▶ **Work task**
Each record should be given again exactly, and any picture in it left out.

▶ **Extracted data entries**
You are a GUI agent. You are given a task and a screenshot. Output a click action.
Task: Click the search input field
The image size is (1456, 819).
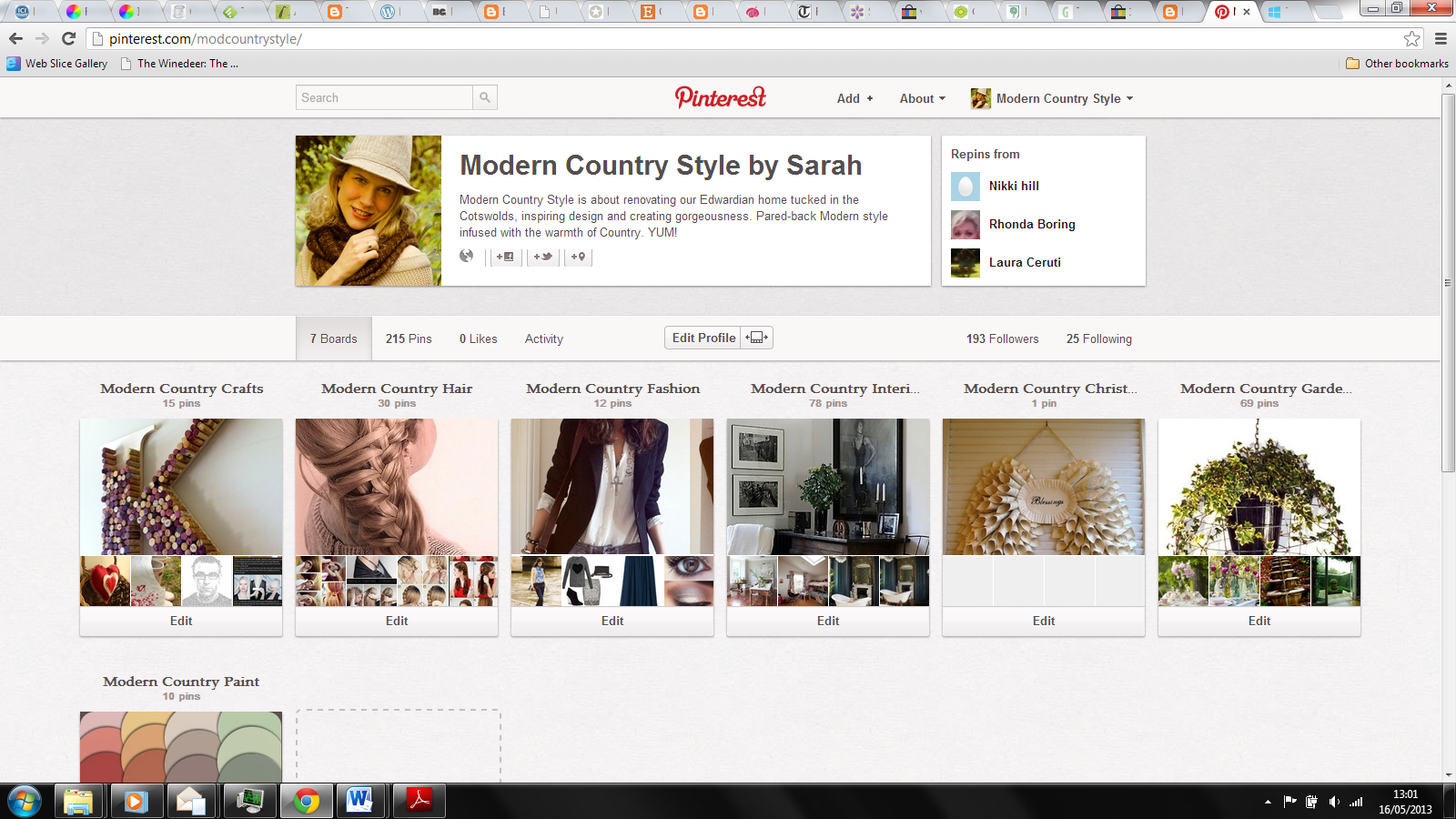tap(382, 97)
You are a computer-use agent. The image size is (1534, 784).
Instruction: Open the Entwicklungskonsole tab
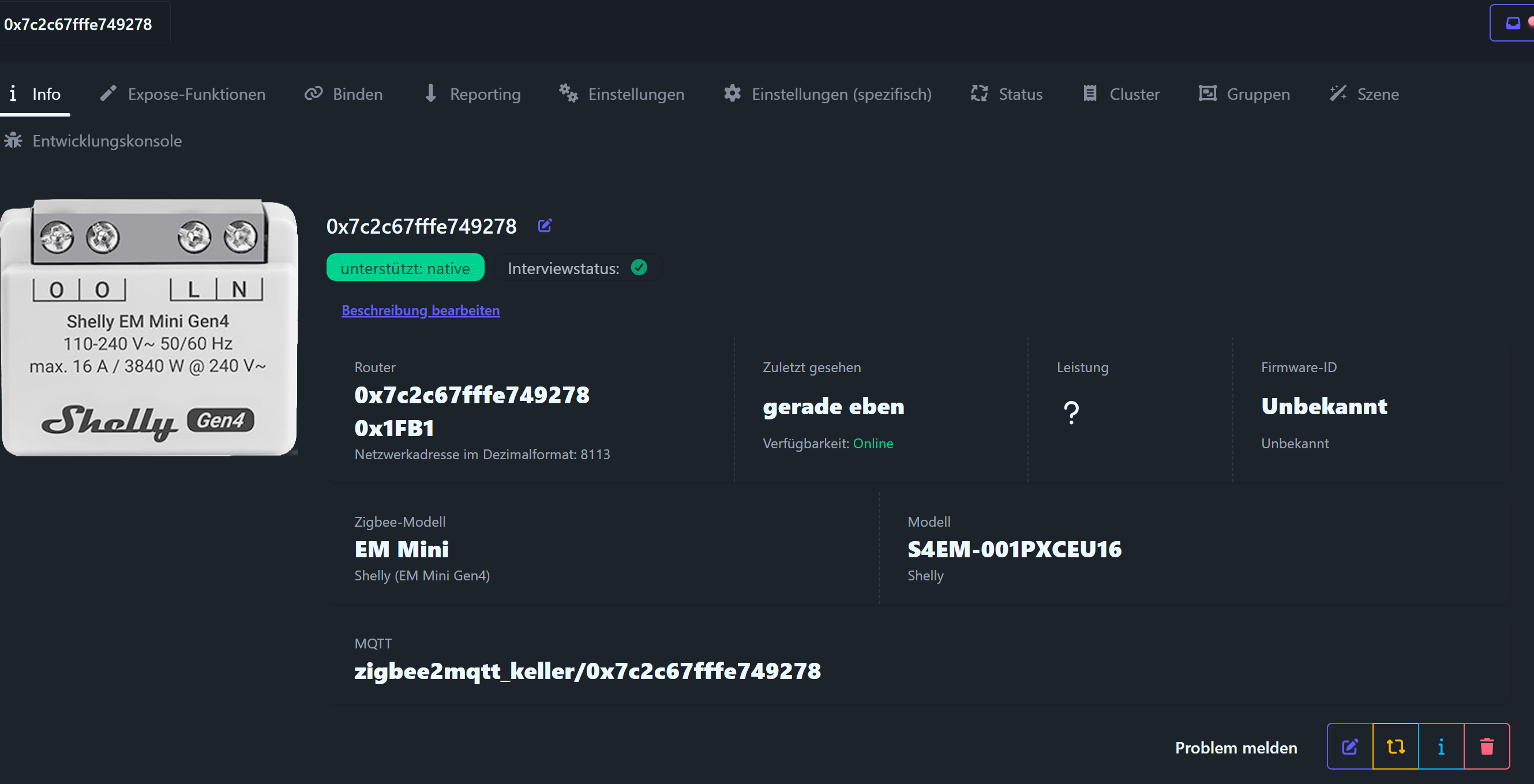click(x=93, y=141)
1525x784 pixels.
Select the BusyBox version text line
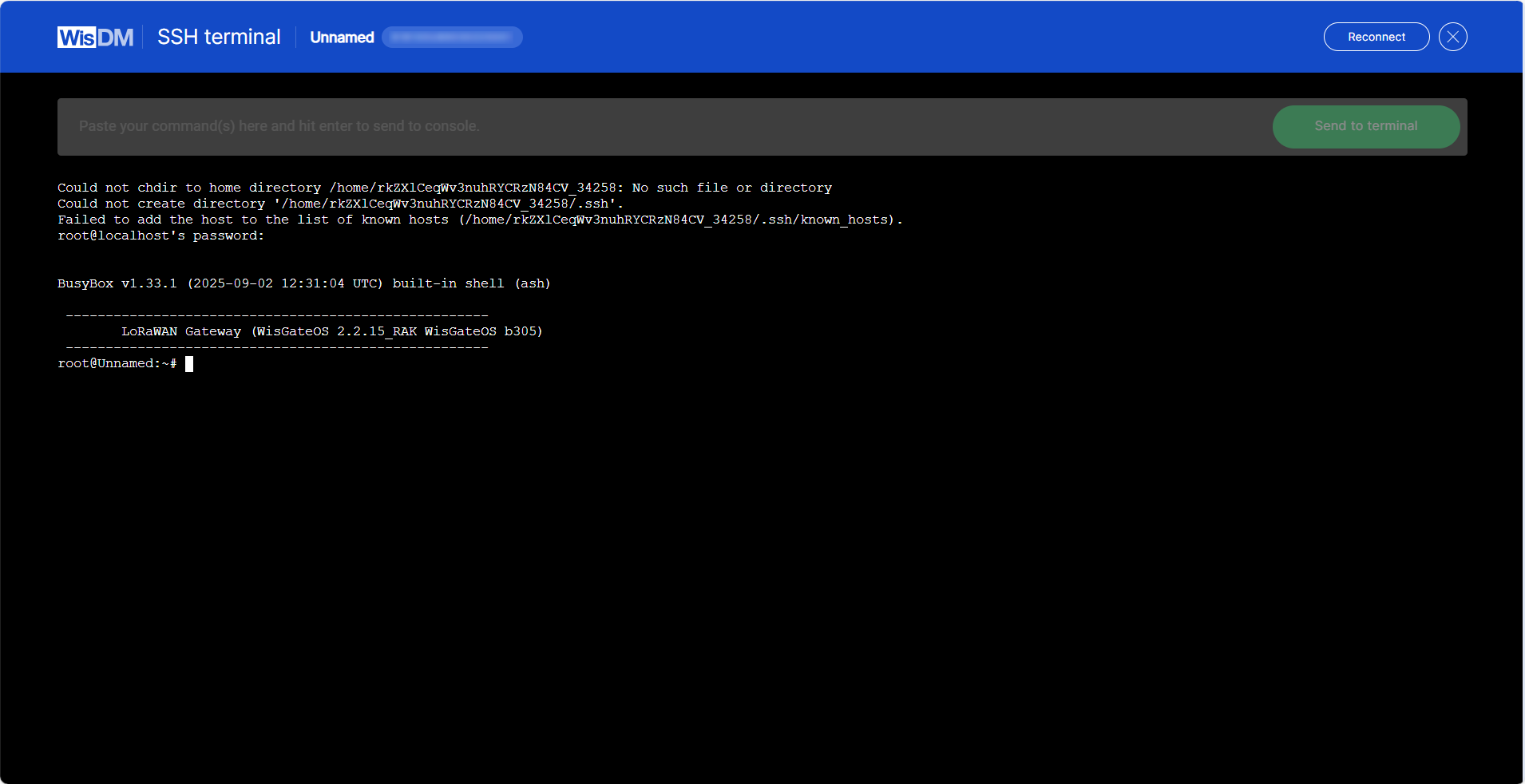(303, 283)
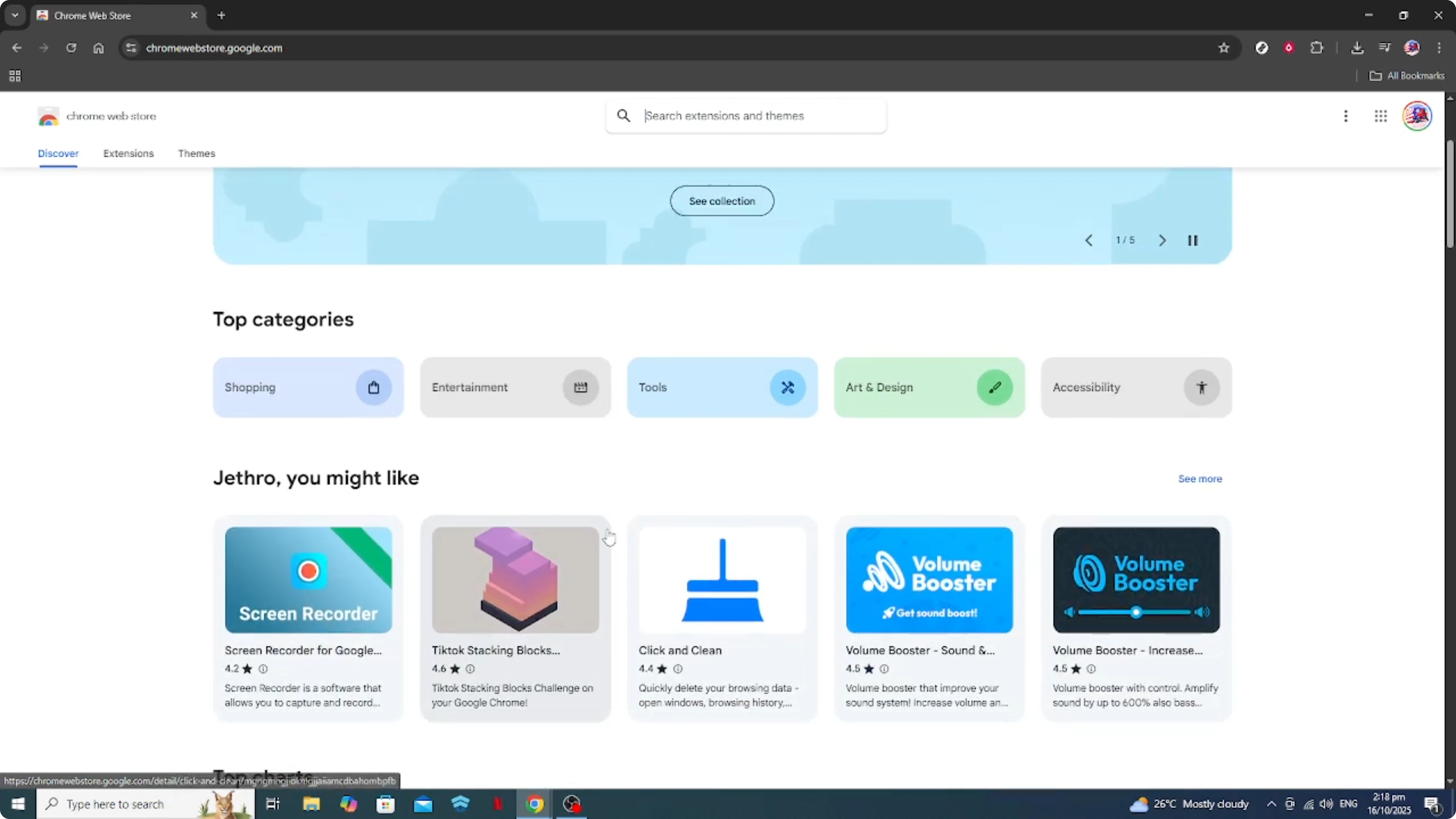
Task: Open the media playlist icon in the toolbar
Action: click(1385, 48)
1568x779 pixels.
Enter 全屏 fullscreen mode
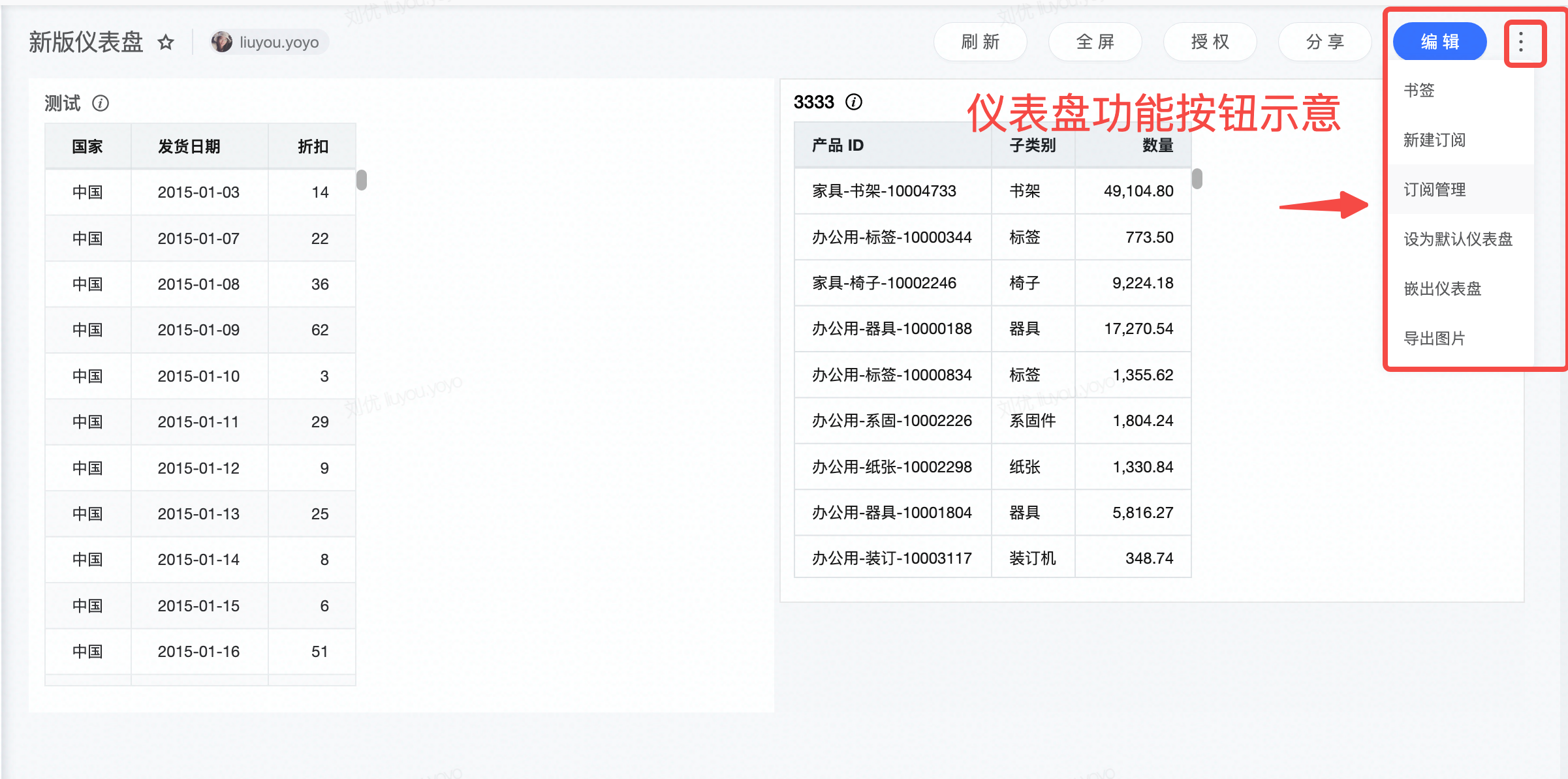pos(1095,42)
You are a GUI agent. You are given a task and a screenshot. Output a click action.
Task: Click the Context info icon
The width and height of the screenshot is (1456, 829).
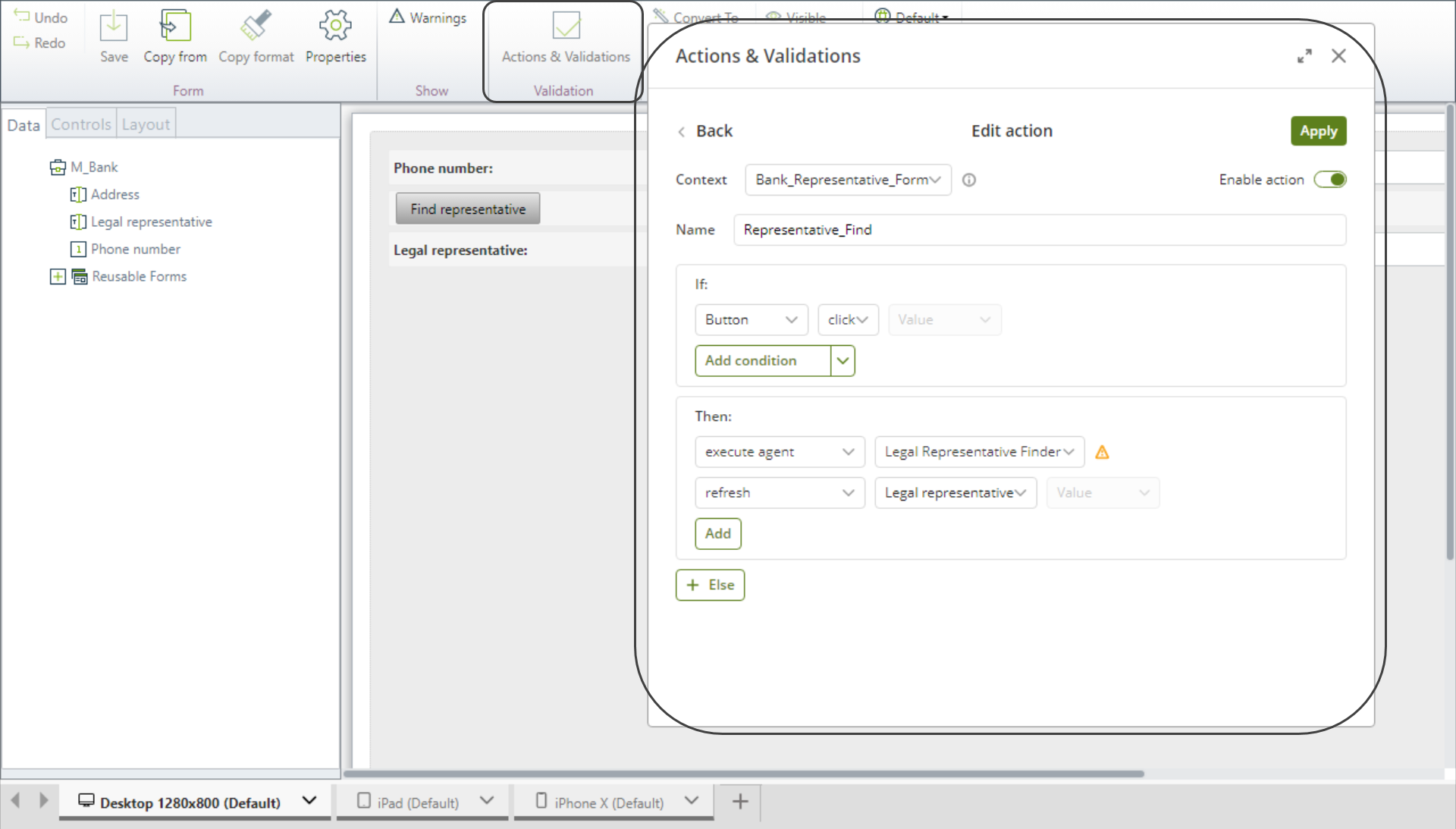(969, 180)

▶ **Completed task**
You are a GUI agent. You are given a task and a screenshot. Output a click action.
Task: Click the search input field
The image size is (1456, 819).
tap(382, 97)
You are a computer-use agent. The image size is (1534, 784).
Instruction: Open the Entwicklungskonsole tab
click(x=93, y=141)
1525x784 pixels.
Select the BusyBox version text line
(303, 283)
Task: Open the media playlist icon in the toolbar
Action: click(1385, 48)
1568x779 pixels.
Enter 全屏 fullscreen mode
pos(1095,42)
You are a GUI agent. You are given a task and a screenshot. Output a click action.
Task: Click the Context info icon
The width and height of the screenshot is (1456, 829).
(969, 180)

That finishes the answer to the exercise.